La madre la observó; había algo en su mirada, una sombra, un temblor.

—Klara —dijo suavemente—. Ven aquí.

Klara se acercó, confundida.

—¿Qué pasa?

La madre tomó sus manos.

—¿Tú también lo sientes?

Klara abrió los ojos. —¿El qué?

—Esto —la madre señaló la ventana, la calle, el aire—. La ciudad. Está inquieta.

Klara tragó saliva. —Sí. Lo siento desde hace días.

Helga cerró los ojos un instante. —Entonces no estoy loca.

Klara la abrazó. —Nunca lo estás.

La madre apoyó la cabeza en el hombro de su hija.

—Klara… tengo miedo.

Klara la sostuvo más fuerte. —Yo también.

La madre se separó un poco para mirarla a los ojos.

—¿Markus también lo siente?

Klara asintió. —Sí. Me lo dijo anoche.

Helga suspiró.

—Entonces es real. No es imaginación. No es nervios. Es… algo más.

Klara bajó la mirada. —¿Qué crees que es?

Helga caminó hacia la mesa y se sentó lentamente.

—No lo sé. Pero he vivido suficiente para reconocer cuando el mundo está a punto de cambiar. Y ahora… —miró a su hija—…está cambiando.

Klara se sentó frente a ella. —¿Para mal?

Helga no respondió enseguida; miró la taza de té, ya fría.

—Para… algo, y cuando algo grande se acerca, siempre hay quienes salen heridos.

Klara sintió un escalofrío. —¿Crees que nos afectará?

Helga tomó su mano. —Creo que ya nos está afectando.

Klara apretó los labios. —Mamá… tengo miedo por Markus.

Helga la miró con una mezcla de ternura y preocupación.

—Lo sé.
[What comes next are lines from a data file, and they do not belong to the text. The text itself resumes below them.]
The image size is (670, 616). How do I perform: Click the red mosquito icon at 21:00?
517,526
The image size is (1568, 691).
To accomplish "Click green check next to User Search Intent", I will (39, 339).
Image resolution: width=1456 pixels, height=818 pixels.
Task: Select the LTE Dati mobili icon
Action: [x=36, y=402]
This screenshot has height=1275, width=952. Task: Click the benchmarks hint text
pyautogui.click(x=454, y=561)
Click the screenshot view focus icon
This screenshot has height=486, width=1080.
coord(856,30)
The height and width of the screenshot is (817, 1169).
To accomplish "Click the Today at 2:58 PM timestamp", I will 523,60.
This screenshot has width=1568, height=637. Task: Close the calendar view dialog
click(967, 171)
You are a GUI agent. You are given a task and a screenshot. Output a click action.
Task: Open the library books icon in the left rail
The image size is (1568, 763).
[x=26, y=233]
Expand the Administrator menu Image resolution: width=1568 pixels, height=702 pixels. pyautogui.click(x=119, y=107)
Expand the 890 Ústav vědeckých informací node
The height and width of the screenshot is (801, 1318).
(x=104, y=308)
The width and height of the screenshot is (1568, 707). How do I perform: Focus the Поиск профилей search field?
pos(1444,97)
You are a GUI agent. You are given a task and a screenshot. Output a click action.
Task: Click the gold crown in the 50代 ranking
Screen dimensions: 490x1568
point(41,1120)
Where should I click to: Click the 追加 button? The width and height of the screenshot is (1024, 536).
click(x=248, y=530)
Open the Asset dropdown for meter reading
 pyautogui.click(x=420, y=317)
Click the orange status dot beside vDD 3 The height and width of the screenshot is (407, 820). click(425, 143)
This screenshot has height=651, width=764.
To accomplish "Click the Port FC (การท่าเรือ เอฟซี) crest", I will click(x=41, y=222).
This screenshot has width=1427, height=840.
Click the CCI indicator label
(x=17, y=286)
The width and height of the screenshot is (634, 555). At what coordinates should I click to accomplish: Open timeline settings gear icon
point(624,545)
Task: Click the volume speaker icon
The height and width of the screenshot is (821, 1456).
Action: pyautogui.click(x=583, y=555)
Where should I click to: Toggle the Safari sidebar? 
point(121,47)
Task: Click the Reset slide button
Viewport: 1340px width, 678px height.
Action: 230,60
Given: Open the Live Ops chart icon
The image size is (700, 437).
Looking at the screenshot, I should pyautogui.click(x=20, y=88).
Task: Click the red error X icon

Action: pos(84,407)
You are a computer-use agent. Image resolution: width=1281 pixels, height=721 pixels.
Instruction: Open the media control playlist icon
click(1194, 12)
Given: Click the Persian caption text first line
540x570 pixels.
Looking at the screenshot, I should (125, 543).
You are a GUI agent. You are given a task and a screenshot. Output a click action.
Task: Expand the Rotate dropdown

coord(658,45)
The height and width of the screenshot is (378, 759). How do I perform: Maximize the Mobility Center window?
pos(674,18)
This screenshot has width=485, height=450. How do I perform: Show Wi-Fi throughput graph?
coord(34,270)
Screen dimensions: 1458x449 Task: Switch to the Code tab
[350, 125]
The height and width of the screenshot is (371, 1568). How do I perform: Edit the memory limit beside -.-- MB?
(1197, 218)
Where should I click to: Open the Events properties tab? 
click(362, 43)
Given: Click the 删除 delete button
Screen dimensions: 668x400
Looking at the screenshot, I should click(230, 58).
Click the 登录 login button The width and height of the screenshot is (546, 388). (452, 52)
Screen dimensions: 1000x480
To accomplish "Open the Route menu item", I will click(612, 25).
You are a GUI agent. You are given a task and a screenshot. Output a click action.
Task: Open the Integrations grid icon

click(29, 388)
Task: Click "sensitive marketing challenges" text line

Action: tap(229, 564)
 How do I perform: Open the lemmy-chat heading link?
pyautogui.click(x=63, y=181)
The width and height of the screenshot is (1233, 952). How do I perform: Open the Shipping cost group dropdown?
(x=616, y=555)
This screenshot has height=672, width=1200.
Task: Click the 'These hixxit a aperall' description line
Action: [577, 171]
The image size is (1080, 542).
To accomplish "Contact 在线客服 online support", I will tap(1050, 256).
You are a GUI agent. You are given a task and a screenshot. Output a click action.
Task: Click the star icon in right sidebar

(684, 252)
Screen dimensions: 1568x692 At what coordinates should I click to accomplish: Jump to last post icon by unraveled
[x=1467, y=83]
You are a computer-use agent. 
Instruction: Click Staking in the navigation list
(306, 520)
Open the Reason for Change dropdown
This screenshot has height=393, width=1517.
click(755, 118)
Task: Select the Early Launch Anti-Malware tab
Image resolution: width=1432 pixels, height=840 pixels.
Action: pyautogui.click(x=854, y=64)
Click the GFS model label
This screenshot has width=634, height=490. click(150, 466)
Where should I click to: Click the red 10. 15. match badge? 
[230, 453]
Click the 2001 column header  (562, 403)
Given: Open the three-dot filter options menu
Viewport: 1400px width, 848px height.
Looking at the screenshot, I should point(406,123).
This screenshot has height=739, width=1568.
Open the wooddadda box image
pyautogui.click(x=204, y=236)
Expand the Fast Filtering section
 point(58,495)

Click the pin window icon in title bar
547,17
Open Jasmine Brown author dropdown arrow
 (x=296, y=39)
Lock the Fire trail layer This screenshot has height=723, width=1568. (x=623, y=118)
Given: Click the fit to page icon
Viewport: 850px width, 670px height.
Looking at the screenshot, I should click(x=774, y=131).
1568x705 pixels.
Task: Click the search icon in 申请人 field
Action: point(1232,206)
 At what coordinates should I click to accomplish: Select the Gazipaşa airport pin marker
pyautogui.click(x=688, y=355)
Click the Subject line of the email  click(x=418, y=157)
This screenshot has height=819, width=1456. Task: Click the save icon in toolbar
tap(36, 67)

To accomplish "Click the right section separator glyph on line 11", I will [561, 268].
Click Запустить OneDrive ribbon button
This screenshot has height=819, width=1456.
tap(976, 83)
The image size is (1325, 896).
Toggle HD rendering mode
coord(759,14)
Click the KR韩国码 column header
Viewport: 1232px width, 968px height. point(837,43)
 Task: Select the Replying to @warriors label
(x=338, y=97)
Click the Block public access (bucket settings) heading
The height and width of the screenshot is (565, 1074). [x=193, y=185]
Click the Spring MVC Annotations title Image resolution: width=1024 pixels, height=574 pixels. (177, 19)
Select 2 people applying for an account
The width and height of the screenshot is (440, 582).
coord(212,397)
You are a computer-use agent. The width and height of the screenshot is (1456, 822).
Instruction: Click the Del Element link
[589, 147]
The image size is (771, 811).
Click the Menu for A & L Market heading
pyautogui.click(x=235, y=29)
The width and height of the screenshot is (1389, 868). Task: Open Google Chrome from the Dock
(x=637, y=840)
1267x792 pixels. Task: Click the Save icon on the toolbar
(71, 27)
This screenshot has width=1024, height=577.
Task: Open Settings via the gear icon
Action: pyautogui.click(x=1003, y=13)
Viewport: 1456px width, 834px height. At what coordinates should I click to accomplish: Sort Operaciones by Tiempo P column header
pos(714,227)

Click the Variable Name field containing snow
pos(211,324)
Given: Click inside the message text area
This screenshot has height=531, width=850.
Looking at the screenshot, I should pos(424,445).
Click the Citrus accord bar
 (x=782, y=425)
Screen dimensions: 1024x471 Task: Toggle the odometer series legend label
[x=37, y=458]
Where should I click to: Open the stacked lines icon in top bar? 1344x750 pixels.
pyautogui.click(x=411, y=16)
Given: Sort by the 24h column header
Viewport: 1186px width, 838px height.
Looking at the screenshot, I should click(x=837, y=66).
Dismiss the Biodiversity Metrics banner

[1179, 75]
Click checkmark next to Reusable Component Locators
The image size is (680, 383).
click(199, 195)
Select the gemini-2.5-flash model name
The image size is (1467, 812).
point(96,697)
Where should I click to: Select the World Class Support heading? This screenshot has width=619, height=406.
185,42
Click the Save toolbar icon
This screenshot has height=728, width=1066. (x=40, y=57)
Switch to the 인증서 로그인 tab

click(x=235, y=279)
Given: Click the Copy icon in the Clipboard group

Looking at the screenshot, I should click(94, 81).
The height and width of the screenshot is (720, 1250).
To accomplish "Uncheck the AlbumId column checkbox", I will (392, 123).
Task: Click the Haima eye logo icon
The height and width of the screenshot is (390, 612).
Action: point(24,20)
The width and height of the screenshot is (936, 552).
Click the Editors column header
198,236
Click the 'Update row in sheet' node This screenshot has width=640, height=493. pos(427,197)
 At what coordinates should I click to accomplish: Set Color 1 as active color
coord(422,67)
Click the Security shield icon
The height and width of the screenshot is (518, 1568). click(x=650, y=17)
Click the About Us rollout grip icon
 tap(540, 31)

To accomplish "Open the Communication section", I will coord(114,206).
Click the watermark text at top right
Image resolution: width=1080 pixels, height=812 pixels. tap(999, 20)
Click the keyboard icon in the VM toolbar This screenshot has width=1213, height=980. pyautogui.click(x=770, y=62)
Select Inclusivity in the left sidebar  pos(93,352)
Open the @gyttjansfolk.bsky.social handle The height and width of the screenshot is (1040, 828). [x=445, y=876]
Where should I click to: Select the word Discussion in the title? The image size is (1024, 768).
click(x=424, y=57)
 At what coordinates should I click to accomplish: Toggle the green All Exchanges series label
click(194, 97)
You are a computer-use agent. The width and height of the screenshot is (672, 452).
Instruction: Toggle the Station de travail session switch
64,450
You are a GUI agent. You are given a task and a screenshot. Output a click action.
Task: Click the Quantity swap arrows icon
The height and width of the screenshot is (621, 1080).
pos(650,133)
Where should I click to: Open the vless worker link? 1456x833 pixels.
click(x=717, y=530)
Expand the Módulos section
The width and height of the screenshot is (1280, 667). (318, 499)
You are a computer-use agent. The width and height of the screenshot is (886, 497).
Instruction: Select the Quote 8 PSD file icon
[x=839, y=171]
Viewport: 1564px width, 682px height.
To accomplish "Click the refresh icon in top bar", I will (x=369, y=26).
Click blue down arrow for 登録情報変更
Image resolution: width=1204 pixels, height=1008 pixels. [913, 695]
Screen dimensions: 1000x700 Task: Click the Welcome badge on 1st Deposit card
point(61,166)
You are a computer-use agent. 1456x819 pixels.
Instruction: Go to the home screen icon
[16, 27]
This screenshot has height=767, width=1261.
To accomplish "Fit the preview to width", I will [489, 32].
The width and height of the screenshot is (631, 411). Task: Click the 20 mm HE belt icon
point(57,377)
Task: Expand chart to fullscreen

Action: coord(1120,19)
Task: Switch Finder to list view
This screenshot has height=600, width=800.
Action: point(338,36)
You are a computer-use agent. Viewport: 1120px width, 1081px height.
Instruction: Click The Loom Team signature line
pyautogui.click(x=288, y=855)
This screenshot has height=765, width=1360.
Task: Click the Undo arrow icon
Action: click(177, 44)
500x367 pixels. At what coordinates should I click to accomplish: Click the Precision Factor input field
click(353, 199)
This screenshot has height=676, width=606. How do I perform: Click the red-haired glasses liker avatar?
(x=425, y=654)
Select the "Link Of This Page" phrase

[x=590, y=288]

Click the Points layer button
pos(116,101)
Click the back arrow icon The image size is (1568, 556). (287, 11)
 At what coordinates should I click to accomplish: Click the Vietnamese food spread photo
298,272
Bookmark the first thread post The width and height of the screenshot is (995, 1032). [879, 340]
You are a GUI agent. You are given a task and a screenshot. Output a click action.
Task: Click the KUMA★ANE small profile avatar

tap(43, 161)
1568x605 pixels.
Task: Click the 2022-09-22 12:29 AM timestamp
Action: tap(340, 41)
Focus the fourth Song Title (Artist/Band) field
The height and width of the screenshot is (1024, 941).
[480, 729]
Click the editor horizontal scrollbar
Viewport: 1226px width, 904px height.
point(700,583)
Y él tiene miedo por ti. Eso se nota.

Klara bajó la mirada. —No quiero perderlo.

Helga le acarició la mejilla. —No lo perderás. No mientras luchéis juntos, pero Klara —su voz se volvió más grave—, tienes que estar atenta más que nunca; si algo cambia, si algo se mueve, si algo te parece extraño... vienes a mí. ¿Entendido?

Klara asintió. —Sí.

Helga la abrazó otra vez, más fuerte.

—No voy a dejar que nada te pase, ni a ti ni a él. No mientras yo esté aquí. Klara cerró los ojos y en ese abrazo ambas sintieron lo mismo: el mundo estaba a punto de romperse y ellos tendrían que sostenerse fuerte para no caer.